Stored entries

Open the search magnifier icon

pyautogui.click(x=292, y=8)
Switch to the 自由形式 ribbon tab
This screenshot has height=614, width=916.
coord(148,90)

◆ **Task directions**
From the line that contains "Switch to the 自由形式 ribbon tab" through the end of the records above, print every line exactly and nothing else.

◆ **Task response**
Switch to the 自由形式 ribbon tab
This screenshot has height=614, width=916.
coord(148,90)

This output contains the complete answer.